CONSIGNE DONNÉE A: D'après le texte sur les divergences d'opinions, quelle est la seule règle immuable ?

= = = =

Cruciales ou non, les divergences d’opinions ne manquent pas. Le droit à la différence (quelle qu’elle soit), l’égalité juridique entre les citoyens, les libertés individuelles et leurs implications concrètes, autant d’exemples significatifs au sujet desquels l’Occidental du XXIe siècle a l’illusion d’être parfaitement informé. Il est pourtant la victime des propagandes mensongères des États voyous, des fake news circulant sur les réseaux sociaux, ou même de certaines machinations commerciales ou publicitaires ! Il s’interroge. Où sont réellement la vérité et l’apparence trompeuse ? Quel est le scandale ou le débat dont il convient de se soucier et dans quelle mesure ? Le tri s’impose entre l’acceptable et l’inadmissible, entre le fondamental et l’insignifiant, bref entre ce qui mérite l’affrontement et ce qui ne le vaut pas.
Chacun classe les problèmes en fonction de ses propres critères (qui ne sont pas tous d’égale importance), puis décide en son âme et conscience, c’est-à-dire face à lui-même mais en tenant compte du bien commun. Il s’agit de peser les avantages et inconvénients des solutions entrevues pour mieux mesurer l’opportunité et l’efficacité de chacune. Il n’y a pas de remède miracle ; il n’y a que des tentatives au cas par cas. Seule la règle d’or est immuable : on améliore plus autrui en progressant soi-même qu’en lui faisant la leçon. Le meilleur combat – comme la meilleure défense – ce n’est pas l’attaque ou le jugement, mais l’exemple donné humblement !

= = = =

CONSIGNE DONNÉE B: Recopiez les lignes des données, de la ligne qui contient « Toggle fullscreen on the video player » jusqu'à la dernière ligne des données, bornes incluses et consignes comprises, en décalant de 101 chaque nombre des coordonnées données en réponse. Ne donnez que ces lignes et omettez les images.

= = = =

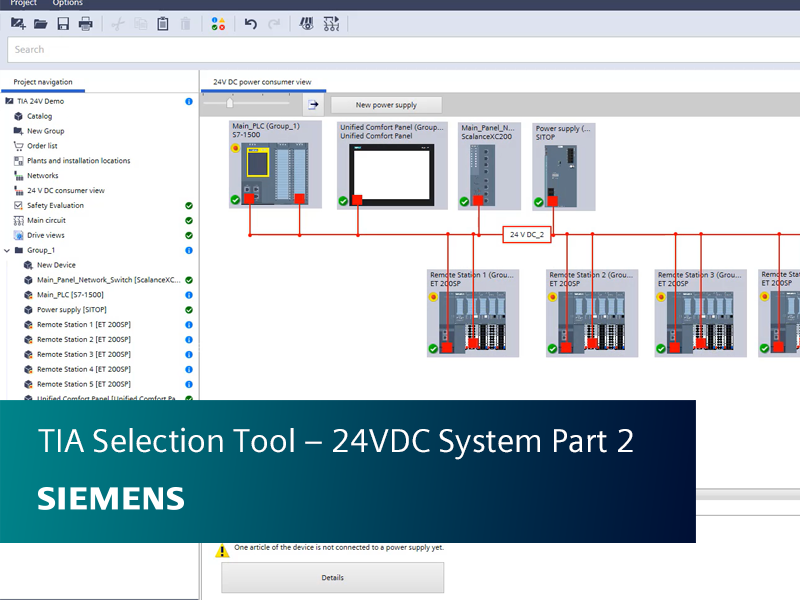Select the Order list icon

pyautogui.click(x=17, y=146)
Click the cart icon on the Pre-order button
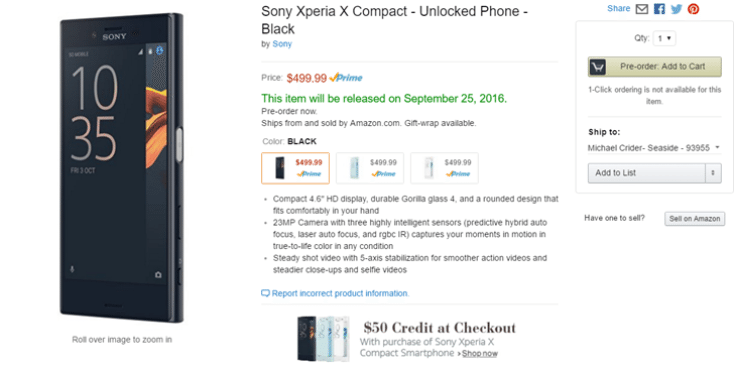 coord(597,67)
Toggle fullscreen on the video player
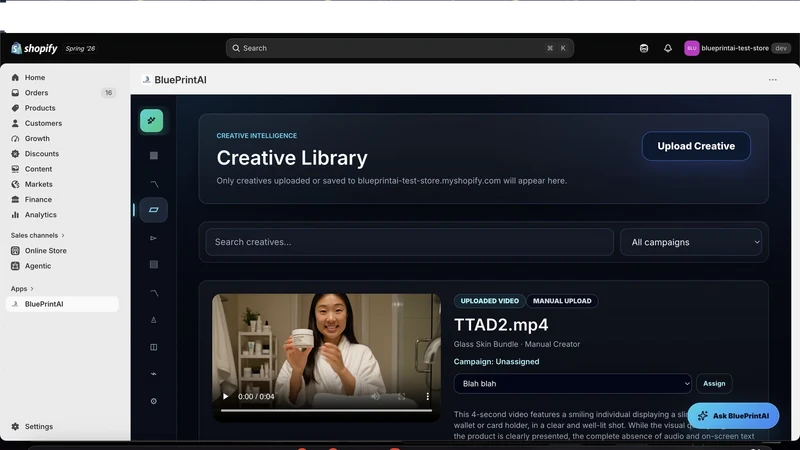 point(402,396)
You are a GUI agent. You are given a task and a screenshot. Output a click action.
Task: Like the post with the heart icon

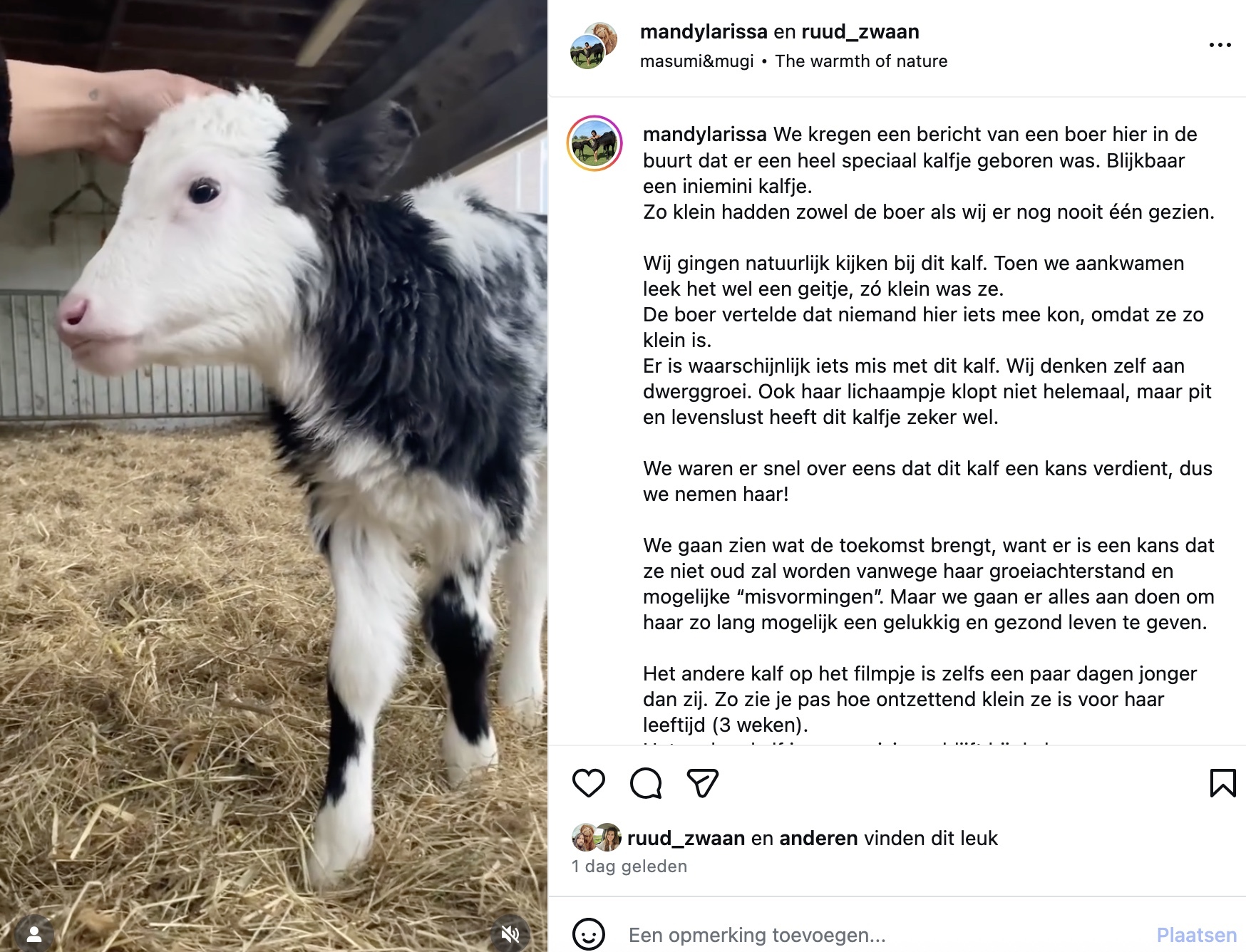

= = = =

RÉPONSE COMPLÈTE A: On améliore plus autrui en progressant soi-même qu'en lui faisant la leçon.

RÉPONSE COMPLÈTE B:
Toggle fullscreen on the video player
 point(503,497)
You are a GUI agent. You are given a task and a screenshot. Output a click action.
Task: Like the post with the heart icon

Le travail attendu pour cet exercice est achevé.